And you had /boot/efi/EFI/qubes/ directory there, then maybe you’ll be able to restore your boot with this:
Boot in ubuntu.
Run this command to backup files just in case:

sudo mkdir /boot/efi/EFI/BOOT-bak
sudo mv /boot/efi/EFI/BOOT/* /boot/efi/EFI/BOOT-bak

Run these commands to restore ubuntu grub as default EFI entry:

sudo cp -r /boot/efi/EFI/ubuntu/* /boot/efi/EFI/BOOT
sudo cp /boot/efi/EFI/BOOT/grubx64.efi /boot/efi/EFI/BOOT/bootx64.efi
sudo cp /boot/efi/EFI/BOOT/grub.cfg /boot/efi/EFI/BOOT/boox64.cfg

OK now that makes more sense.

I was able to boot into Ubuntu, finally.

I did another install of Qubes onto a second passport, but this time I first made sure that there was a partition covering 3.5 TB (out of the 4) and nothing at all in the first half terabyte.

That free space is slightly smaller than the SSD I would like to use. Unfortunately the actual Qubes Installer just takes all of the available space, there’s no way to tell it please only take 500GB. (Lesson learned from the first Passport install.)

So right now I’m dding the passport with the new install, onto the SSD that formerly held a dd of the first thumbdrive.

After that, I’ll remove the passport, and try this procedure from inside Ubuntu then inside Qubes, assuming it boots off the SDD (which it should, until I power down). I’ll then see if the second part of the procedure makes the fix permanent.

Presuming for the moment that I have a functional SSD with Ubuntu and another functional one with Qubes, I’m going to want (for now) to boot into Ubuntu preferentially and Qubes with the F12 menu.

Right now there are according to efibootmgr, five entries in the bootloader menu. At least I assume that’s what typing efibootmgr by itself gives you.

Boot0008* UEFI OS
Boot000B GENERIC STORAGE DEVICE 0828
Boot000C* ubuntu
Boot000D* UEFI OS
Boot000E* Samsung SSD 860 PRO 1TB

As near as I can guess, UEFI OS might be telling it to display a menu. Ubuntu will display a menu, just the ubuntu menu. The other two refer to the same SSD ubuntu is on (certainly the Samsung one does, I’m not so sure about GENERIC STORAGE DEVICE), but may or may not work at all.
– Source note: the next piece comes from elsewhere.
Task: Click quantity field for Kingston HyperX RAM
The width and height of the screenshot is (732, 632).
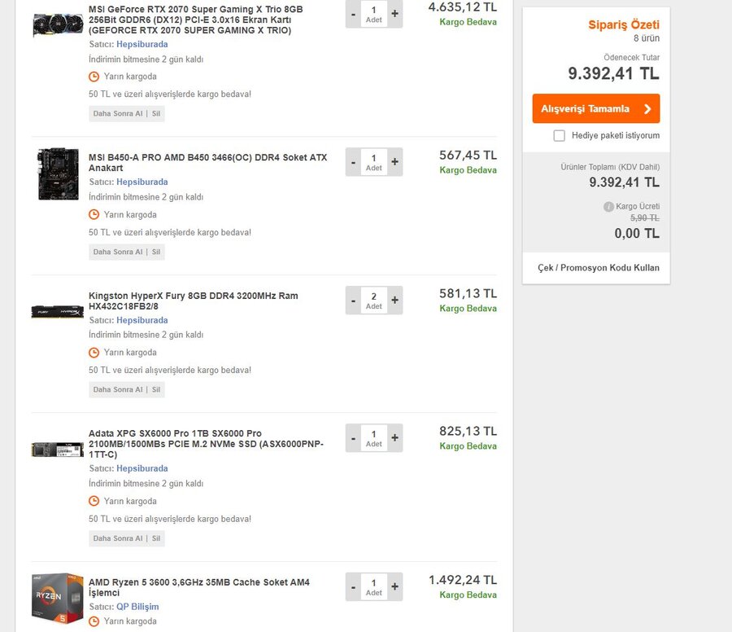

But all five of these show up just from one dang disk, which is galling since I’m still working on getting the other disk to display once!
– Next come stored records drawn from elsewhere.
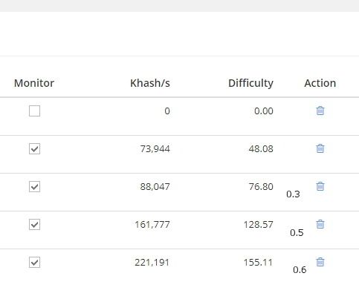This screenshot has height=299, width=359.
Task: Select the 0.5 label near trash icon
Action: point(297,233)
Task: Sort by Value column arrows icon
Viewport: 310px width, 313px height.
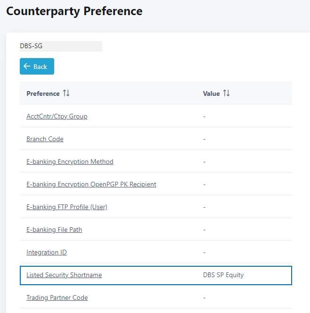Action: click(x=227, y=93)
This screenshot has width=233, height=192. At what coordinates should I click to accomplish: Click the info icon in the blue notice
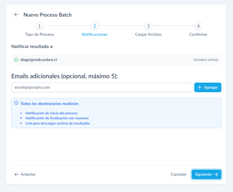[16, 103]
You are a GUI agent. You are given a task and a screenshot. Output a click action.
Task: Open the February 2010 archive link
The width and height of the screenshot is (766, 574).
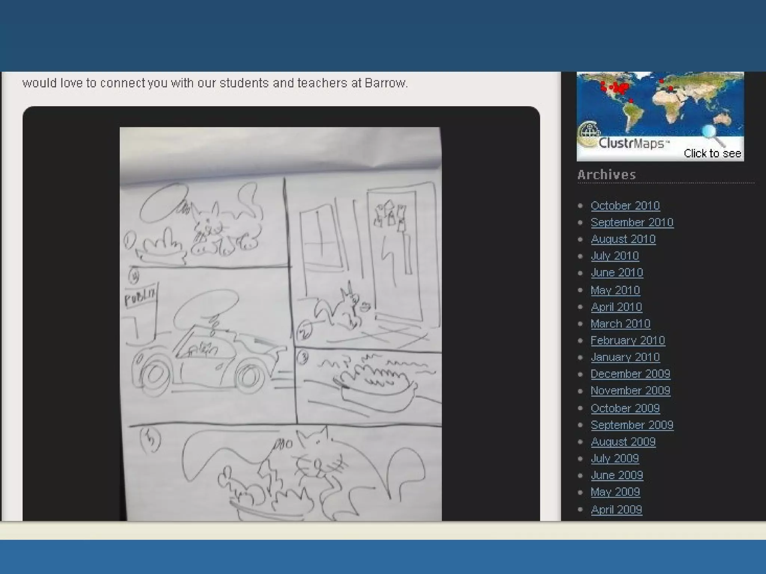628,340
What do the asterisks mean?

You need to create filesystem on this 3.5 TB partition so installer won’t try to use it.
For example you created two partitions /dev/sda1 500 GB and /dev/sda2 3.5 TB with fdisk.
Then you need to create filesystem for /dev/sda2 for example ext4:
sudo mkfs.ext4 /dev/sda2
Then installer won’t see /dev/sda2 as free space.

I’m not sure if it’ll work if you just dd from larger LVM partition to a small LVM partition.

If it’s only efibootmgr command then you can run it from ubuntu as well. But for a permanent fix you can’t just make changes in /boot/efi/EFI from your ubuntu system because it’s the ubuntu os EFI partition that is mounted in /boot/efi in ubuntu. You need to either move files in /boot/efi when running Qubes or you can mount the /boot/efi partiton from Qubes disk to some directory like /mnt in ubuntu and move files there.

Run this command to see more info about EFI entries:
efibootmgr -v

This should be your USB drive.

Five boot entries (0000 - 0004), along with the active/inactive flag (* means active) and the name displayed on the screen.

Summary

https://manpages.ubuntu.com/manpages/focal/man8/efibootmgr.8.html

Before I get to your last post, I spotted this in one of your lists of directions. I strongly suspect that that last file name should be bootx64.cfg not boox64.cfg.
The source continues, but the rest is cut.